Jos is also right on the de facto fault line separating Nigeria's mainly Muslim north from its mainly Christian south. The farming community in Jos is primarily Christian of the Berom ethnic group, while the herders are ethnic Fulanis who practice Islam.
“Land is central to the conflict in Jos,” says Ugar Ukandi Odey, a Jos-based news reporter for the Nigerian newspaper NEXT. Mr. Odey has been covering the attacks and the tense aftermath. “The Beroms are the original people of Jos, and the Fulanis are nomads moving around with cattle who have settled in amongst the Berom people. But it becomes ethnic and religious, because there are Christians on one side, and the Fulanis are Muslims on the other side.”
Clash of cultures
Local disputes are common all along the cultural and ethnic dividing line between Nigeria’s north and south. There are no signs that the crisis in Jos will have ripples beyond the immediate environs of Plateau State, where Jos is located, but Nigerian authorities aren’t taking any chances. After all, Nigeria has just emerged from a national crisis of succession, in which a hospital-ridden northern Muslim president, Umaru YarAdua, has passed down power to a southern Christian, acting President Goodluck Jonathan, and where many northern politicians were signaling their willingness to put up a fight, at the polls at least, to pass the presidency to another northerner rather than to YarAdua’s second-in-command.
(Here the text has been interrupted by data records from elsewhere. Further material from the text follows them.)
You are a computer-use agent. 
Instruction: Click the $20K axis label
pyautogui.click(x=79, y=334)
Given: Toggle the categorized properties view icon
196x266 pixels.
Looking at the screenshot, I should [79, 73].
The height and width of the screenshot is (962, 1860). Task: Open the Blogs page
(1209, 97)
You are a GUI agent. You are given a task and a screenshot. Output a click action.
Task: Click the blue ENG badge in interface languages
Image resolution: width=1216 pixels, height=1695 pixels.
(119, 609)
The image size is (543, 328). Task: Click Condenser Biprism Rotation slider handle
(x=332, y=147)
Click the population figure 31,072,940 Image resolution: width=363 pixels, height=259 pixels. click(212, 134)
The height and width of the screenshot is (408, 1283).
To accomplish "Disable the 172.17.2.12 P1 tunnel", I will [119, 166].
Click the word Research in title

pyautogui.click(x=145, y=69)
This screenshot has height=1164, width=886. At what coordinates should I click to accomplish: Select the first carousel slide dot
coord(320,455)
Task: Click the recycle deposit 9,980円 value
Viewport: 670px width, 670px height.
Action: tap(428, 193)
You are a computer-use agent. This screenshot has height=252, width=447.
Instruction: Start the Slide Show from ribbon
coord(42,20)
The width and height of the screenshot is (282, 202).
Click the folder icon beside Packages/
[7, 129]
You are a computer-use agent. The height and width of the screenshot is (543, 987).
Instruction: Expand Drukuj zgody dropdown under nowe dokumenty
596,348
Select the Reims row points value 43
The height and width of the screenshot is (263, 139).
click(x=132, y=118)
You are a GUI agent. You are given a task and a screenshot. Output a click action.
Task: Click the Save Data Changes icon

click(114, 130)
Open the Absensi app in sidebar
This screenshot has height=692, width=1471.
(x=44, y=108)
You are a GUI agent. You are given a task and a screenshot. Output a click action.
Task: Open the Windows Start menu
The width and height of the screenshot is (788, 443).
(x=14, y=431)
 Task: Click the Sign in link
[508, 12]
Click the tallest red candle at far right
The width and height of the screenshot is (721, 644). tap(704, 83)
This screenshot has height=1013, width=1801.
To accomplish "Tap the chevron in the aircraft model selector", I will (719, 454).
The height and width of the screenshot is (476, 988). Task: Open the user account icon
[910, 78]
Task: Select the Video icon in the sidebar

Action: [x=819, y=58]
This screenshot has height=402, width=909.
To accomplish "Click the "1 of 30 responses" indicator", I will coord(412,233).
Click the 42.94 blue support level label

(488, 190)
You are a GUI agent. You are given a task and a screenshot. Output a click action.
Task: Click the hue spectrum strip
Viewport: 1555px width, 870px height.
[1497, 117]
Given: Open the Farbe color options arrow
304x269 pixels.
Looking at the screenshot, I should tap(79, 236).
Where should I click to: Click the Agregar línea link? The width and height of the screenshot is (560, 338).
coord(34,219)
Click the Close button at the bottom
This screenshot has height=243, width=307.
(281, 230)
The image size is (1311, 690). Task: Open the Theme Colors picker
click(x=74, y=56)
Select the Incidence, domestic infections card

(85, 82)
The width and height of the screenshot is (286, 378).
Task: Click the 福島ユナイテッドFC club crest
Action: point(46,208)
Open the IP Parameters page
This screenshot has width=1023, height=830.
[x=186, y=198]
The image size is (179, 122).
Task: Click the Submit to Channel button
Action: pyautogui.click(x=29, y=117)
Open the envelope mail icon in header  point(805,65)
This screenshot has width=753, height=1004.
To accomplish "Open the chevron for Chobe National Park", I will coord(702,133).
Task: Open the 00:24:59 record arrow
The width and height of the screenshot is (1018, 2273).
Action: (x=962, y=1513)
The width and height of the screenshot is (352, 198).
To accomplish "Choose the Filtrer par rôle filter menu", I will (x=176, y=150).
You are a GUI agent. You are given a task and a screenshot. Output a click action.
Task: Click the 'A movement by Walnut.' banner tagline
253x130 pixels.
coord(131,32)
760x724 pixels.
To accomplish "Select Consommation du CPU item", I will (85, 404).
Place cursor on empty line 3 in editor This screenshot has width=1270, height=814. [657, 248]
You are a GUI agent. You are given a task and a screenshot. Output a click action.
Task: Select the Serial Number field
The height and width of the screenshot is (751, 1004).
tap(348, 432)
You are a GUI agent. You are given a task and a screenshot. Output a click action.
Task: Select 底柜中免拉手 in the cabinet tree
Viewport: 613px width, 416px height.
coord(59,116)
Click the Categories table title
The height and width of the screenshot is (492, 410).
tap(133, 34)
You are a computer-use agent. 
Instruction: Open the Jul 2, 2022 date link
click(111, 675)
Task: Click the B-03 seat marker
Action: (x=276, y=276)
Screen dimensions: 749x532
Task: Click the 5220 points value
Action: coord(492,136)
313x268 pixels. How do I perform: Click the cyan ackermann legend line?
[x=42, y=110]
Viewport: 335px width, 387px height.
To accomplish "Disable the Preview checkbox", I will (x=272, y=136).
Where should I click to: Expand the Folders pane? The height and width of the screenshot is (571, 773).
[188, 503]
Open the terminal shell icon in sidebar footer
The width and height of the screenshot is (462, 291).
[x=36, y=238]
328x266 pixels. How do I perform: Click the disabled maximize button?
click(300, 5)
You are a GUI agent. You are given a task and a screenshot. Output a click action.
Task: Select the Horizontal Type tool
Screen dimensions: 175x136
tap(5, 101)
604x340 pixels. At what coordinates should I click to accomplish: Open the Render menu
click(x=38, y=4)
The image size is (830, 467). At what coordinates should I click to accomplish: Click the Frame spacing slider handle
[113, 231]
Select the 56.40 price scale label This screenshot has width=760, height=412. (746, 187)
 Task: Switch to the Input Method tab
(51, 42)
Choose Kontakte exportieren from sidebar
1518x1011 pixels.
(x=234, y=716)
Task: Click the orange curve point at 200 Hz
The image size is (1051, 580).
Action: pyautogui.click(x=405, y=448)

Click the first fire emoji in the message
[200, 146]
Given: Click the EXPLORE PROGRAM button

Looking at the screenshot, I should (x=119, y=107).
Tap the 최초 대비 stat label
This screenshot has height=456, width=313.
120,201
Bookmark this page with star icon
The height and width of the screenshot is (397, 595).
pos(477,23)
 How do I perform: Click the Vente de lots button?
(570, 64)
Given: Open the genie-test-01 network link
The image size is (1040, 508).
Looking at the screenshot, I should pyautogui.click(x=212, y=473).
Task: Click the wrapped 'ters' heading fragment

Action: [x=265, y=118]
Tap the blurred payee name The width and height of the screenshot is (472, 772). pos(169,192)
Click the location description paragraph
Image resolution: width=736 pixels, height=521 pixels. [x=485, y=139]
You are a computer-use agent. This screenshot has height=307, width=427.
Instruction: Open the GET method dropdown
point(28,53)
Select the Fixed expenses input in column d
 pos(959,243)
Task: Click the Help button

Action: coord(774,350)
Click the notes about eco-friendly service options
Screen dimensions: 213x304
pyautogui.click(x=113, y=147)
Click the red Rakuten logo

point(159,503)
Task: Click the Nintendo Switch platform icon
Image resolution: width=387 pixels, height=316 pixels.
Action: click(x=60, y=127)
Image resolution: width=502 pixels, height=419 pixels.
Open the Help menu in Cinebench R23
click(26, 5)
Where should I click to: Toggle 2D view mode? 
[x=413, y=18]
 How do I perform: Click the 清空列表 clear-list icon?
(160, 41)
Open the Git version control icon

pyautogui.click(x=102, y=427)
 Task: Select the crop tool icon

Local officials have issued a dusk-to-dawn curfew, and Mr. Jonathan – holding a meeting with state officials and security commanders in the capital of Abuja – issued a statement, calling on Nigerians to remain calm.
"While it is too early to state categorically what is responsible for this renewed wave of violence, we want to inform Nigerians that the security services are on top of the situation,” a spokesman said on behalf of Jonathan. "In the meantime, the acting president has placed all the security services in Plateau and neighboring states on red alert so as to stem any cross-border dimensions to this latest conflict. He has also directed that the security services undertake strategic initiatives to confront and defeat these roving bands of killers.”
Working to keep violence from spreading
Jonathan and state officials will have to work fast to keep the violence from spreading. The attacks were brutal, with mobs of young men passing through two villages outside Jos and hacking to death anyone they caught – women, the elderly, and even toddlers – with machetes. Some firebrand Christian leaders from Jos are condemning the Army for moving too slowly, and calling the attack on their parishioners a jihad against Christians.
In Jos on Monday morning, youths had gathered to protest the killings, and police were arranged to prevent the protests from getting out of hand. Schoolchildren were being sent home early. Shopkeepers were locking up their stalls, or packing up their goods to take out of harm's way.
Violence in Jos killed some 326 people – most of them Fulani herders – just two months ago, and local reports suggest Sunday's attacks may have been reprisals. Christians of the Berom community view the Fulani herders as a threat to their livelihood as farmers, and also as a threat to their political hold over the local government in Jos, local experts say.
Jos, unfortunately, has a violent reputation. Rioting between Muslims and Christians killed more than 1,000 people in 2001, and another 700 in 2004.